Bug bounty programs — in which companies pay hackers to find and report security vulnerabilities — are a tool in the industry’s arsenal. There is also a small industry of crypto audit firms that will join and stamp your project with approval. However, a quick glance at the worst crypto hacks of all time shows that an audit is not a silver bullet — and there is often little or no accountability for auditors or projects. when there are hacks. The wormhole was audited by security firm Neodyme just a few months before the theft.

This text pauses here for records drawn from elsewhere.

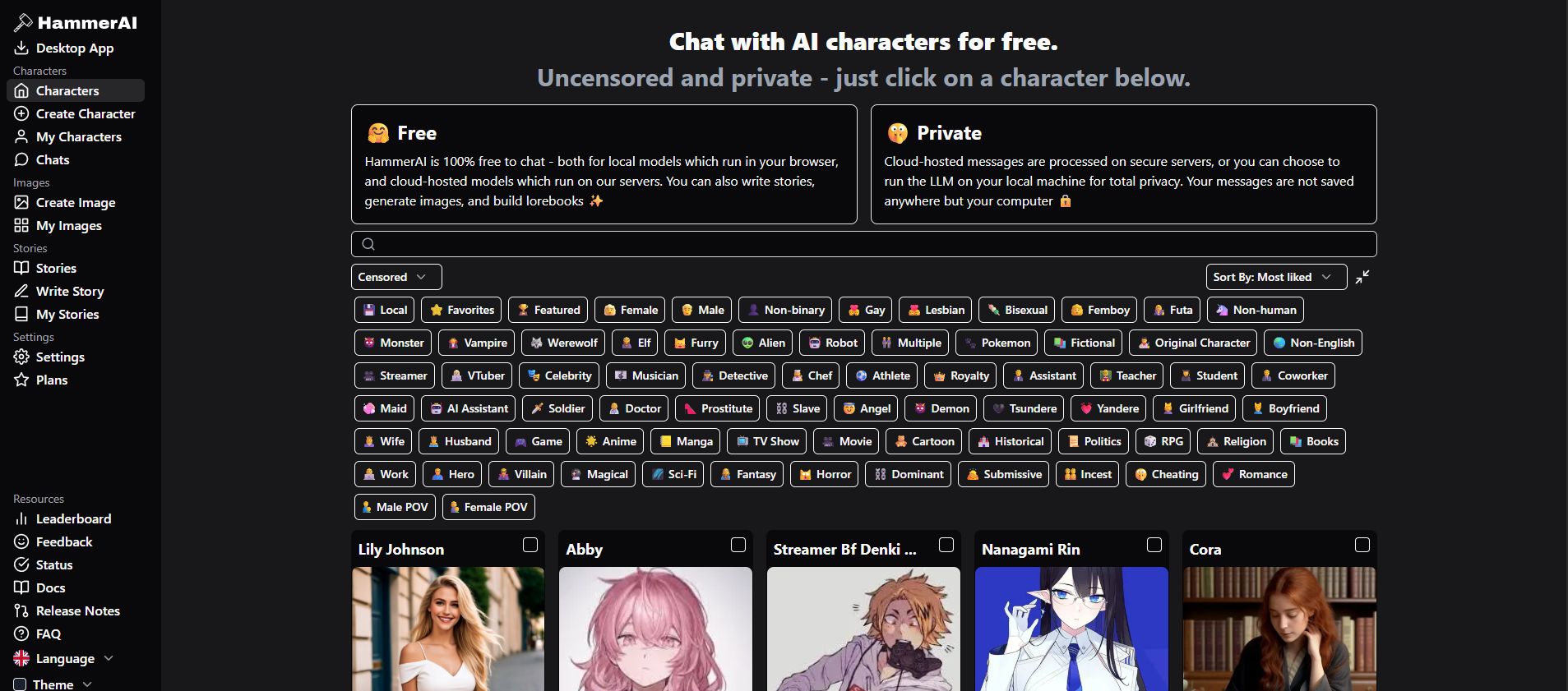Go to My Characters in sidebar
Image resolution: width=1568 pixels, height=691 pixels.
[68, 136]
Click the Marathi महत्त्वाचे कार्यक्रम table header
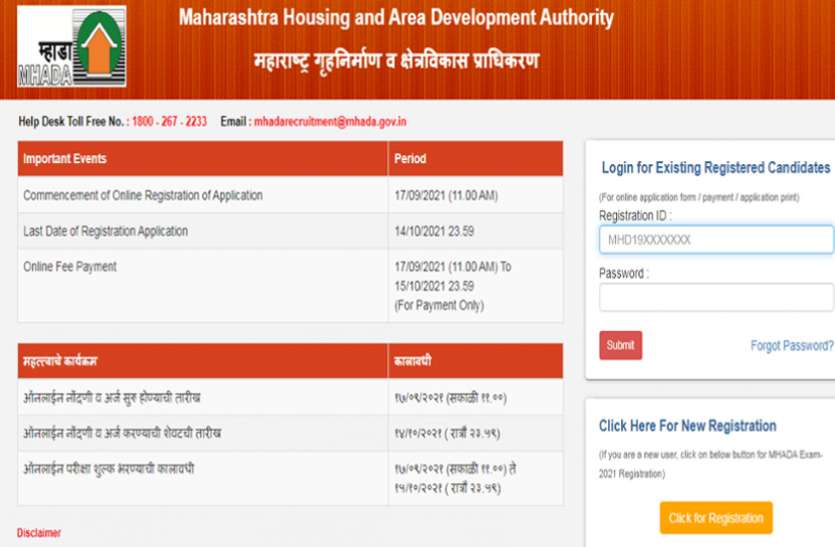Image resolution: width=835 pixels, height=547 pixels. [x=68, y=360]
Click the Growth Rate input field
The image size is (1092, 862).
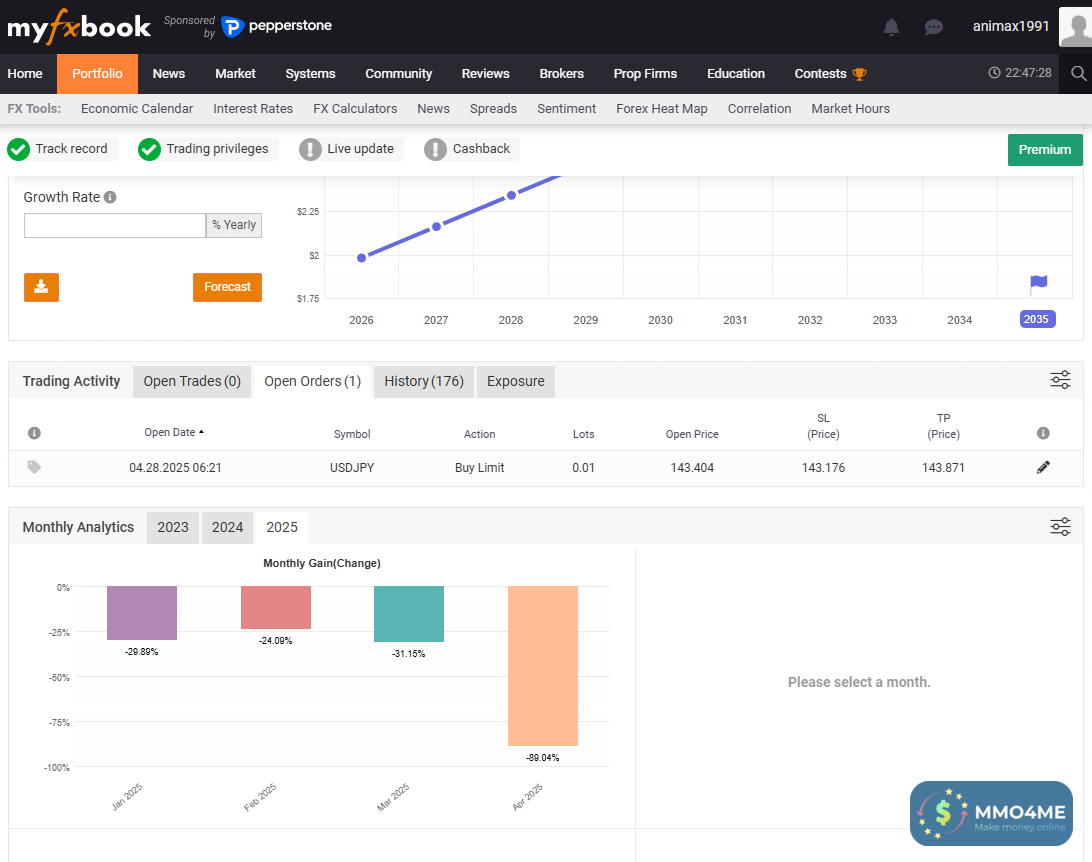click(115, 225)
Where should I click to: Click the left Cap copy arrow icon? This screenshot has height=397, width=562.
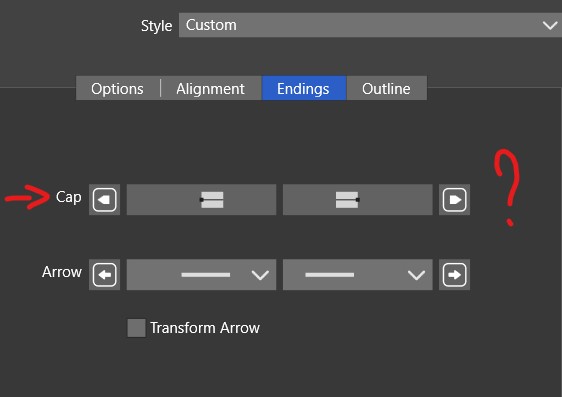tap(104, 200)
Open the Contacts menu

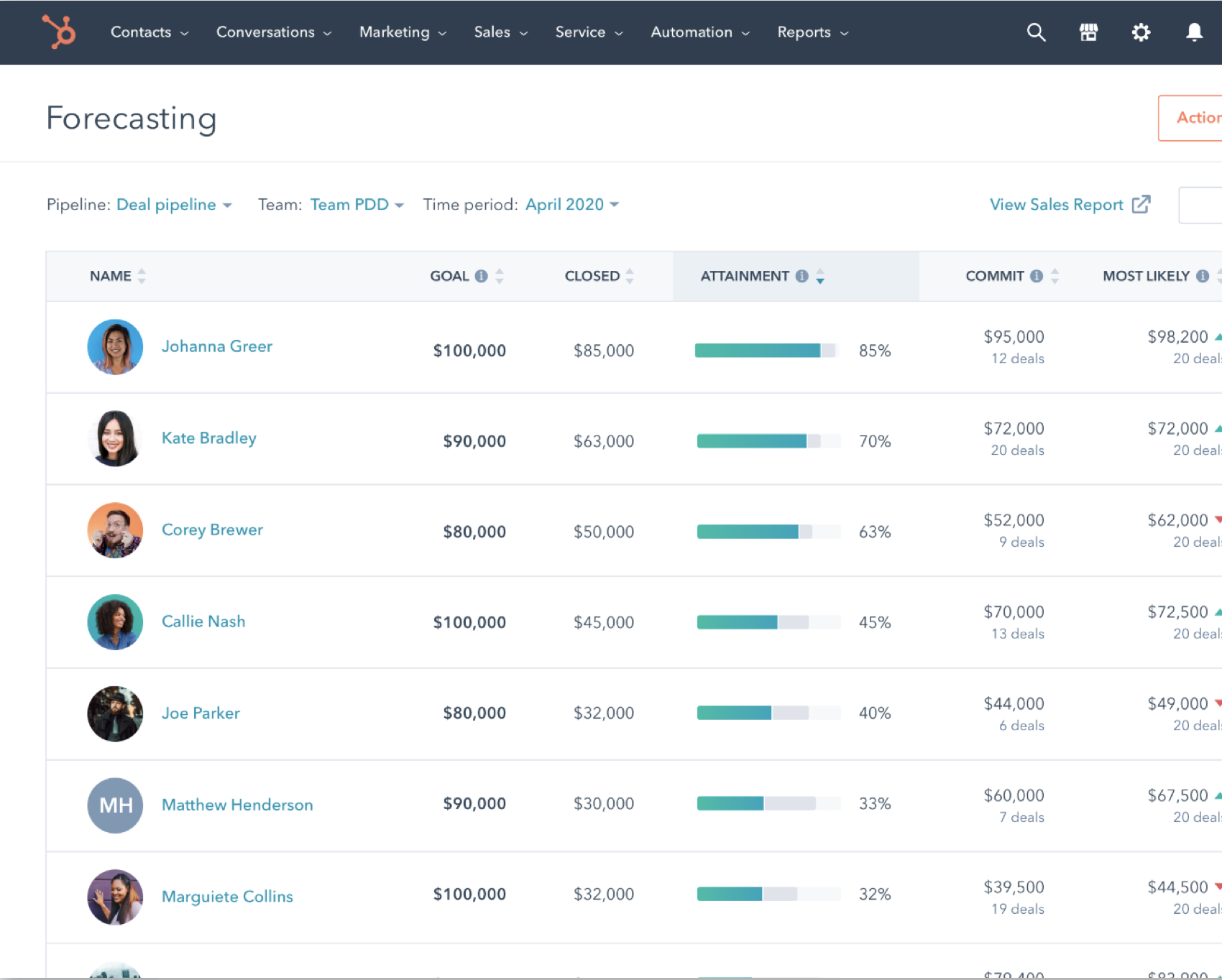click(x=149, y=32)
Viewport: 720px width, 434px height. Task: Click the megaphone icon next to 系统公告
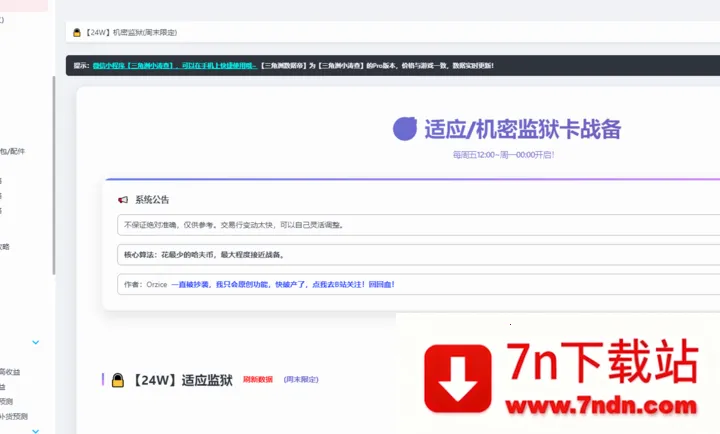(x=123, y=199)
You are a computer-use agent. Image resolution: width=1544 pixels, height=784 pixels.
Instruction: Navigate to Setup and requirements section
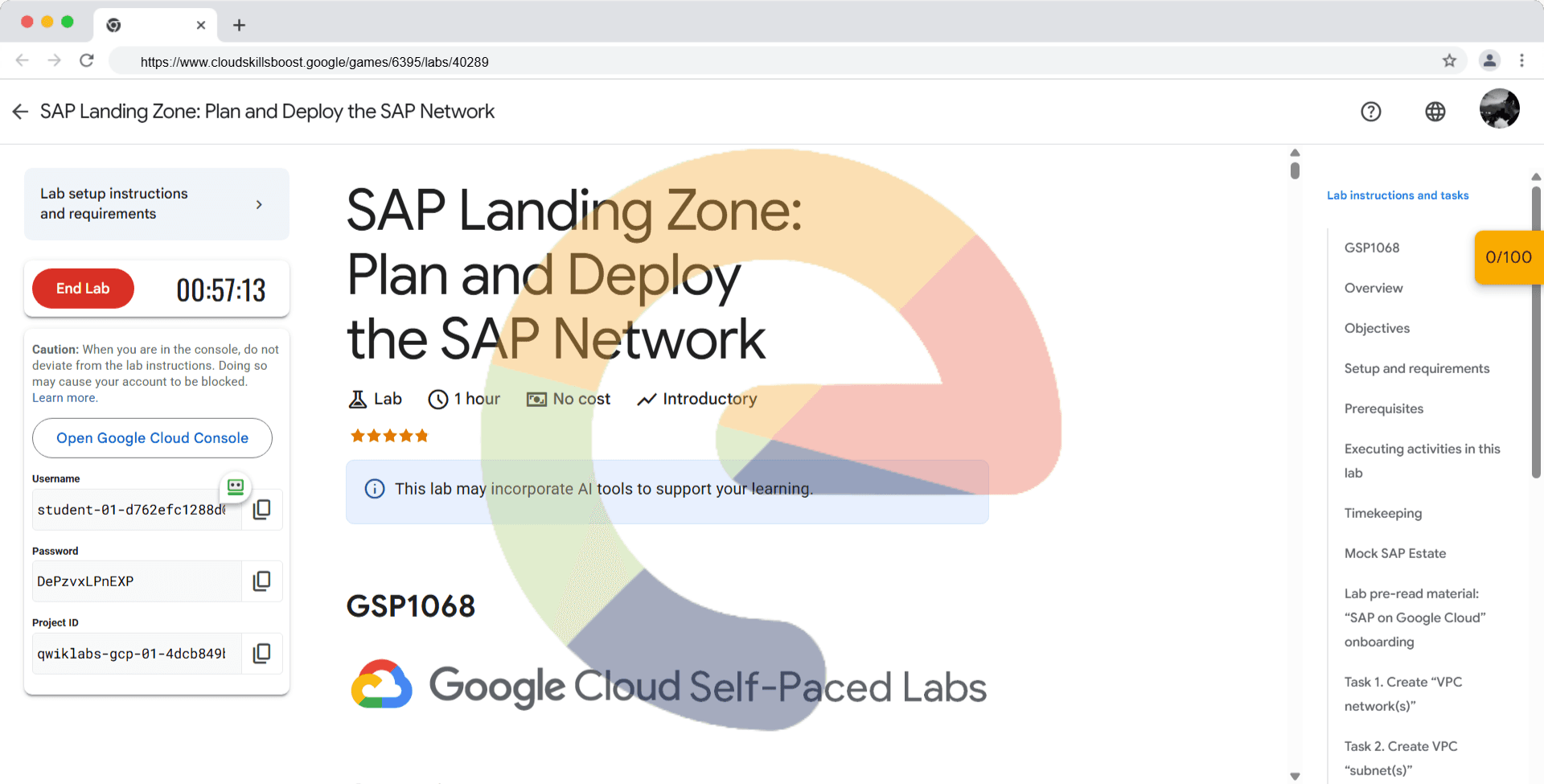pyautogui.click(x=1416, y=368)
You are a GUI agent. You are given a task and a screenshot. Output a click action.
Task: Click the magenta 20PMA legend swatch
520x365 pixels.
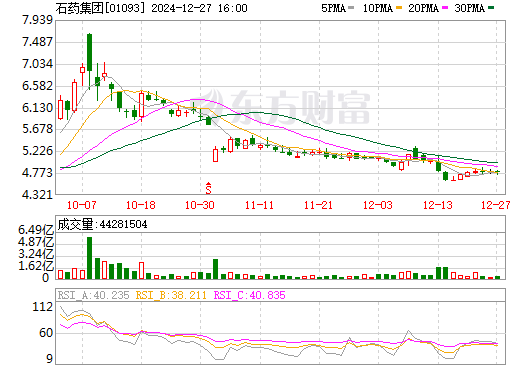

Many organized hacks. North Korea has long used hackers steal money to fund a regime largely cut off from the world’s traditional economy. In particular, cryptocurrencies are a goldmine for Pyongyang. The country’s hackers have stolen billions of dollars in recent years.

However, most hackers targeting cryptocurrencies do not fund a rogue state. Instead, the already strong cybercrime ecosystem simply snaps at weak targets.

For the budding cybercriminal boss, the more challenging challenge is to successfully launder all the stolen money and turn it from crypto into something useful – cash or in your case, for example. North Korea is a weapon. This is where law enforcement comes in. Over the past few years, police around the world have invested heavily in blockchain analytics tools to track and in some cases, even recover stolen funds.

The proof is the recent Ronin hack. Two weeks after the theft, a crypto wallet containing the stolen coins was added to the US sanctions list because the FBI was able to connect the wallet to North Korea. That would make it more difficult to use the bonus — but certainly not impossible. And while new tracing tools have begun to shed light on some of the hacks, law enforcement’s ability to recover and return investors’ funds remains limited.

Christopher Janczewski, who was previously a principal case representative at the IRS specializing in crypto cases, said: speak MIT Technology Review.

For now, at least, big risk remains part of the crypto game.